16 Responses to “The Twilight Zone”

  1. [...] Especially true in the higher latitudes that spend weeks in darkness, save for the light of the moon, waiting for that first new sunrise to break. [...]

  2. Gra.- says:

    Gracias Timothy… además de admirar su excelente trabajo, creo es un buen material pedagógico. Ya que lo puedo utilizar para mi trabajo como profesora de Geografía. Me resulta muy difícil escoger una imagen preferida, cada una expresa idiosincrasias, culturas, decisiones políticas y económicas de los lugares visitados… Lástima, no poder conocer todos.

  3. Hi Tim,

    found your page by accident but was definitely not disappointed. Really like this post as I have previously spent 3! years in Greenland working as a cameraman/guide/photographer with various companies (2005-2007) until I met a lovely woman from Tonbridge (small world), and am now living in Sydney working as a travel/studio photographer.

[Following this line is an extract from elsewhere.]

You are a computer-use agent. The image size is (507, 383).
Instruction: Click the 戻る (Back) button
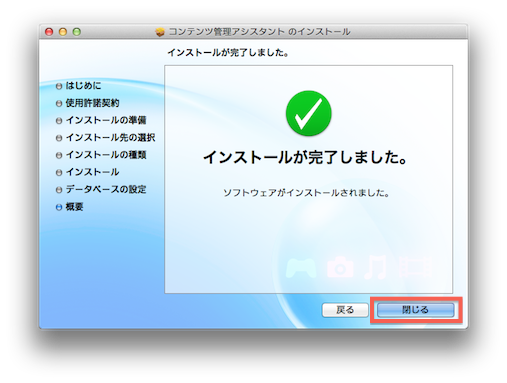pyautogui.click(x=345, y=310)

    Once again for your very interesting posts, I especially enjoyed the timelapse tutorials.

    take care

    Morts

  4. Brian Carey says:

    Just read your comment about movies being the new stills. No doubt photography is going that way. Wedding photographers are beginning to use video and taking still images from the videos. Personally I am looking at how I can make this adjustment. I’d like to say that there are images that can’t be recorded on video, such as encapsulating time as in long exposure work.

    These are revolutionary times indeed!

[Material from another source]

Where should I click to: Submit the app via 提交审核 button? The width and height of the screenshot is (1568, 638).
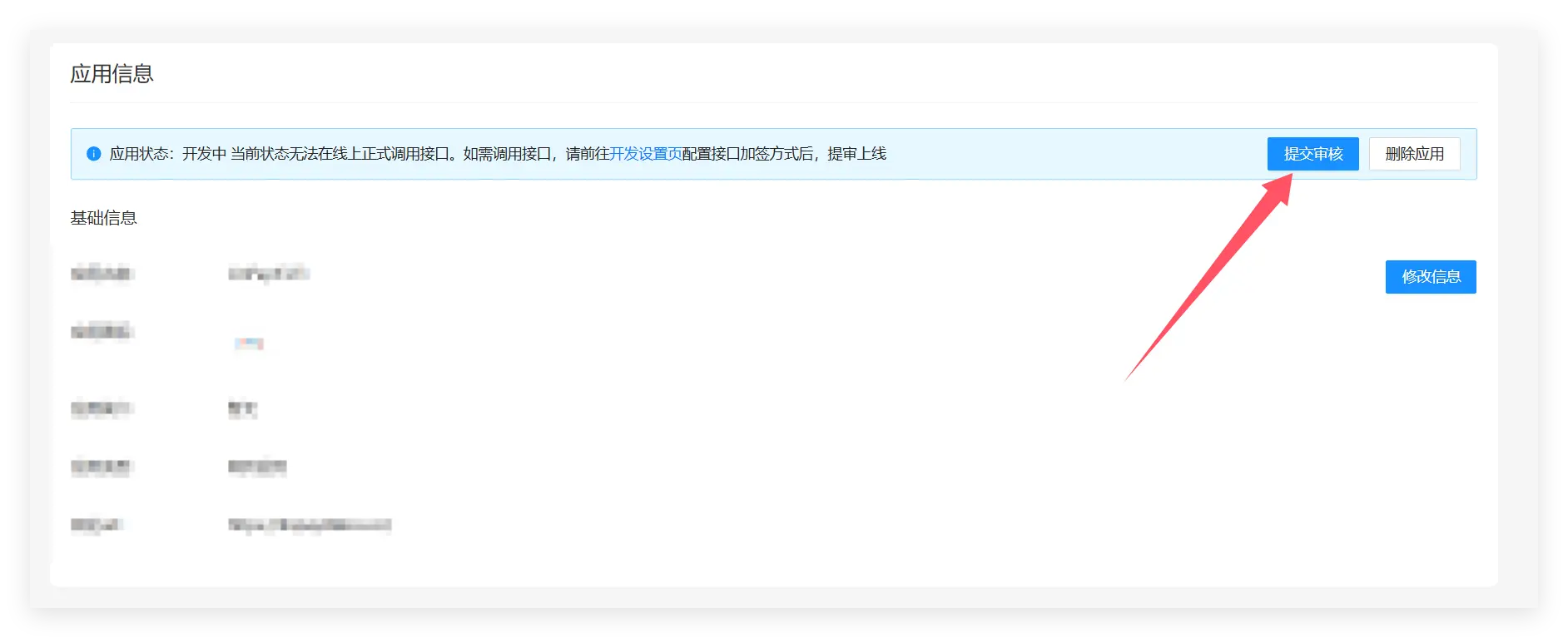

    Regards from Canada’s Far East!

    • Timothy says:

      There are many things that video can’t do, but I must admit that it is a far better tool for telling certain stories than stills. I’m not convinced on the grabs from video yet though. They are too lo res, and since I always shoot video at 1/50th second, most of the grabs have too much blur in them for me.

  5. barry rowland says:

    I’ve travelled to Lapland a couple of times, and people do have a different approach to life… the Sami are connected/tied to their reindeer, and the seasons, for almost all of their daily activities, even though they now have snowmobiles, cell phones and TV ;-)

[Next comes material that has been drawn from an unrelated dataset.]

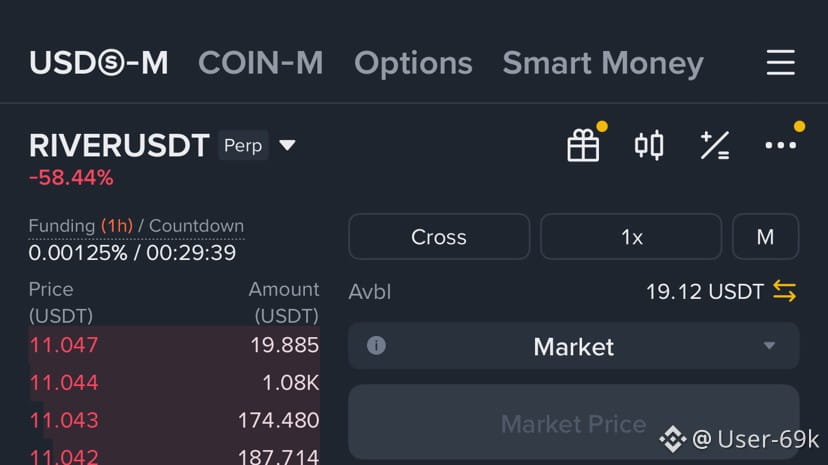828x465 pixels.
Task: Open the candlestick chart view
Action: click(x=649, y=146)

    Inspiring photographs, weird and wonderful destinations

  6. Haha, that was a pretty deranged laughter. :) I guess it’s excusable in the cold, and because you take such awesome photos. :) Thank you for sharing your amazing work Tim, always fascinating and inspirational to come here.

    • Timothy says:

      Hello Mitchell, we’ve never met but I know your work well. It popped up on my radar when I was researching for a trip to Kawar Ijen. Your shot of the guy with the lamp at the crater ring was easily my favourite from everything that I could find online. It’s also the reason I spent quite a few sunrises hanging around that section of the pathway looking for something similar. I ended up getting what I was after at a spot a bit further down the track in the end, but I think I still prefer the light in yours. Thanks for the original inspiration.

      • Small world. :) I did see your image and I think that I actually prefer your one. I love that you got the miner with the basket full of sulfur already, in my case he was still making the journey down. And the guy lighting the smoke is priceless. Do you remember the name of the dude in the front by any chance?

        Anyhow, honoured to be an inspiration of any sort, because you’ve certainly done that for me with a lot of your images. What projects do you have planned for the future?

        Cheers

        • Timothy says:

          Can’t remember the guys’ names. They weren’t part of our film, just passing through in the early morning.

          The future of sorts has already arrived in the form of two long term film projects that I have taken on. Both involve films shot entirely on 5D mark IIs over the next year. One of them will become a multimedia ‘thing’ (I don’t know what to call it), and the other is a straight film. It appears that movies are the new stills, and in many ways I agree. It certainly is proving a much better way to tell a story in a lot of the working situations I find myself in.

  7. Tim Allen says:

    Great stuff. Just thought I’d say Hi because my name’s Tim Allen too :)

  8. Andrew Newey says:

    So I’m guessing it is the Arctic episode tonight then?

    I’ll be at Destinations for see Karina & Co so I’ll see you there!